Сервин передернул плечами.
– Они, – сказал он, – вообще ни разу не собирались с тех пор, как все это началось. По крайней мере, официально не собирались. Все владельцы живых кораблей ушли в море – гоняются за калсидийцами. Что до прочих… некоторые бежали из города, а остальные заперлись по домам, заложили окна и двери и носа не кажут наружу. Несколько раз главы Совета заседали и советовались с Сериллой, но она убедила их воздержаться от общего сбора. Она хочет достичь примирения с «новыми купчиками» и использовать свой авторитет представителя сатрапа для достижения мира. И в переговоры с калсидийцами хочет вступить.
Роника поджала губы и некоторое время молчала. Эта Серилла определенно забрала в свои руки многовато власти, думалось ей. И что там за новости из столицы, которыми она не пожелала делиться?
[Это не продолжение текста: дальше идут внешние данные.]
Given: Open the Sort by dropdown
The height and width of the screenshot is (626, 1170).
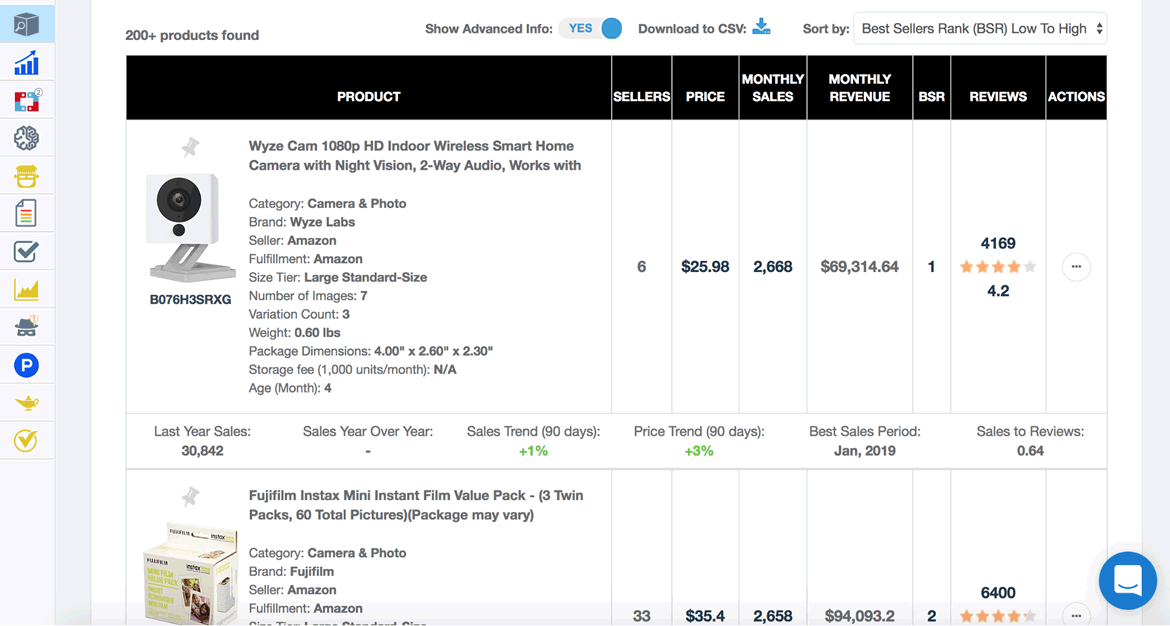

Нет, чем скорее соберется Совет и выработает хоть какой-нибудь план по наведению в городе порядка, тем скорее Удачный встанет на путь исцеления, насколько это возможно. С чего бы Серилле противиться такому ходу вещей?
– Сервин, ты мне вот что скажи, – проговорила она затем. – Как ты думаешь, если я отправлюсь к Серилле, будет она со мной говорить? Или меня как предательницу убьют прямо на месте?
В глазах юноши боролись отчаяние и стыд.
– Я… я не знаю, – выдавил он наконец. – Я вообще ни за кого из моих былых друзей не поручусь, на что он способен, а на что нет. Вот тебе пример: торговца Доу нашли висящим в петле. От его детей и жены – ни слуху ни духу. Поговаривают, будто он повесился, когда увидел, что все идет не по его замыслу. А другие считают, что это собственные шурья его вздернули, чтобы срам с себя смыть. И вообще пересуды об этом, как бы тебе сказать, не приветствуются.
Роника некоторое время не отвечала. Что ж, она могла еще какое-то время укрываться здесь, на руинах родового гнезда, и когда в конце концов ее убьют, пересуды об этом событии тоже быстро затихнут – как не слишком приветствуемые. Можно, конечно, и другую ухоронку себе подыскать. Но зиму не уговоришь повременить с наступлением, да и решение она уже приняла. Насчет смиренной кончины. Значит, получается, что остается только в открытую бросить «им» вызов. Глядишь, еще и высказаться удастся, прежде чем кто-нибудь ее грохнет.
– Ты можешь передать от меня записку Серилле? – спросила Роника. – Где она поселилась?
– В бывшем доме Давада Рестара. Но я… Пожалуйста, Роника. Такая записка… я не посмею. Мой отец… стоит ему только прознать…
– Ну да. Конечно, – оборвала она его путаные извинения. Она понимала, что может насмерть застыдить Сервина и тем вынудить его исполнить ее волю. Это было бы проще пареной репы. Стоило лишь упомянуть, что в случае отказа Малта назвала бы его трусом. Нет. Использовать бедного мальчика и, возможно, пожертвовать им во имя собственной безопасности? Еще чего. Она пойдет сама.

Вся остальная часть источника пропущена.